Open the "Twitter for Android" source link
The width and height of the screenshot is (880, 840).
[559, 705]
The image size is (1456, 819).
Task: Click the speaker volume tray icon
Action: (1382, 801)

**Exercise**
Copy out the data above line for line, changing nothing.

**Response**
Open the "Twitter for Android" source link
The width and height of the screenshot is (880, 840).
[559, 705]
The image size is (1456, 819).
Task: Click the speaker volume tray icon
Action: (1382, 801)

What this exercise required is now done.